Pixel coordinate grounding data
□ □ □ □ □ □ □
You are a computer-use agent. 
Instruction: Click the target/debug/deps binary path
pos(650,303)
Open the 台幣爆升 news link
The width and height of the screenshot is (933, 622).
□ □ □ □ □ □ □
### INSTRUCTIONS FOR THE TASK:
A verbatim copy of the records above should be returned.

### RESULT OF THE TASK:
You are a computer-use agent. 
Instruction: Click the target/debug/deps binary path
pos(650,303)
Open the 台幣爆升 news link
The width and height of the screenshot is (933, 622).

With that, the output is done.